The number of cells in the BALF was counted by a haematocytometer.
The protein concentration of the BALF was measured by using the BCA Protein Assay kit (Thermo Fisher Scientific).
According to the manufacturer’s instructions, the corresponding murine ELISA kits (Dakewe Bioengineering Co., Ltd., Shenzhen, China) were used to evaluate the levels of the related inflammatory mediators (IL-6, TNF-α, IL-β) in the BALF.
2.10 Western blotting analysis
According to the manufacturer’s protocol, the protein of the lung tissue was extracted by using the protein extraction reagent kit (KeyGEN BioTECH, Nanjing, China) and the nucleoprotein was extracted using the Nuclear and Cytoplasmic Protein Extraction Kit(Beyotime, China). The protein concentration was measured with the BCA Protein Assay kit(Thermo Fisher Scientific). The western blotting analysis was performed as mentioned in our previous research[20]. The membrane was first incubated with the primary antibody: Nrf2 (Cell Signaling Technology, Danvers, MA, USA), HO-1(Cell Signaling Technology, Danvers, MA, USA), NF-κB p65(Cell Signaling Technology, Danvers, MA, USA), Histone 3 (Cell Signaling Technology, Danvers, MA, USA), GAPDH(Antgene, China)at 4℃ overnight.

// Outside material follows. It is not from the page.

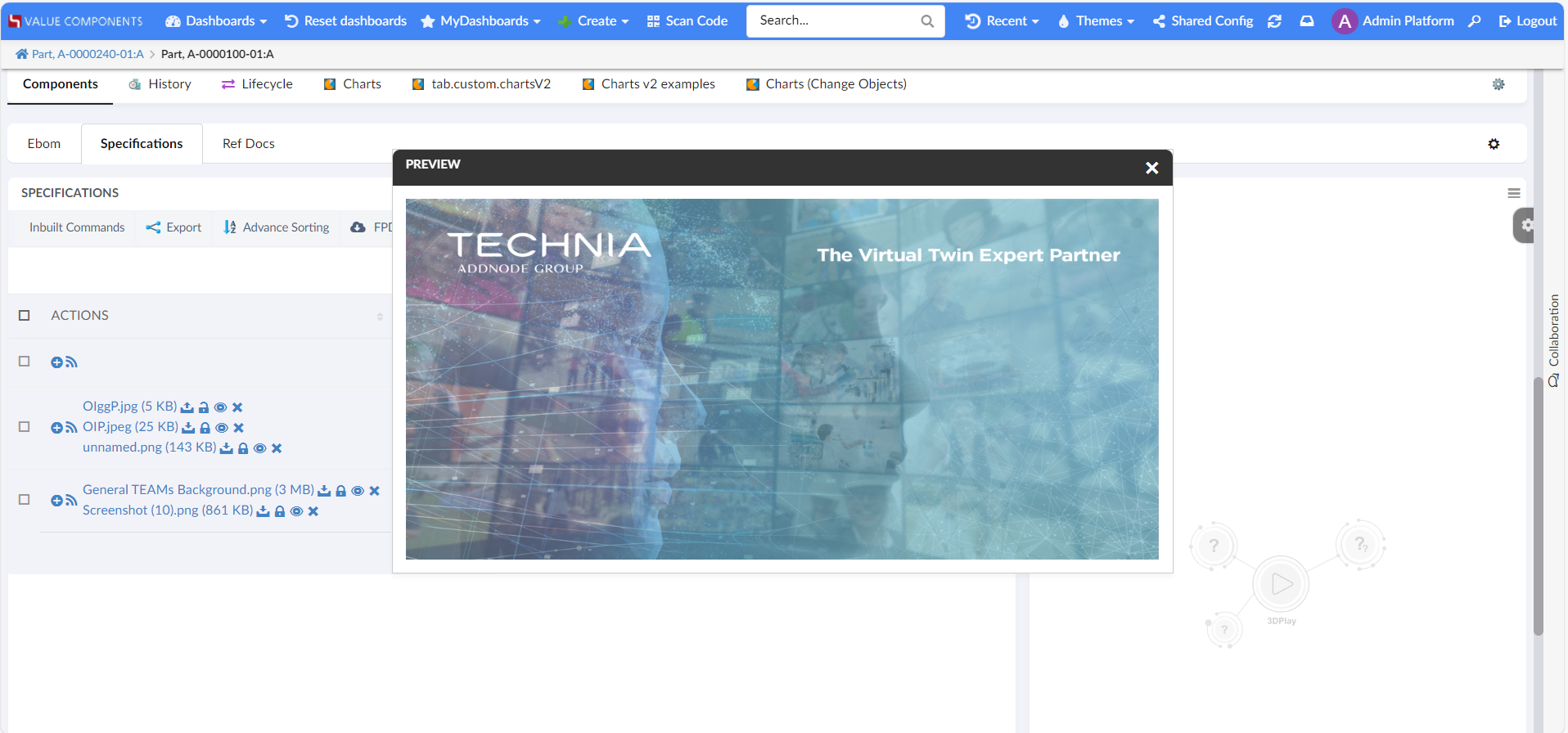Viewport: 1568px width, 733px height.
Task: Expand the Create dropdown
Action: click(594, 21)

Then the membrane was incubated with the corresponding secondary antibody (Cell Signaling Technology, Danvers, MA, USA). Finally, the enhanced chemiluminescence reagent (Beyotime Institute of Biotechnology, Shanghai, China) and the UVP 160 imaging system (Upland, CA, USA)was used for exposure imaging. The grayscale value of the images was analyzed using the Image J software.
2.11 Statistical Analysis.
The whole data were expressed as means±SEM. The processes of the statistical analysis process and the mapping were performed by the Graphpad Prism 6.0 software. One-way analysis of variance (ANOVA) was used for comparison among groups, and the differences between groups were compared using Newman-Keuls. P < 0.05 was considered to be statistically significant.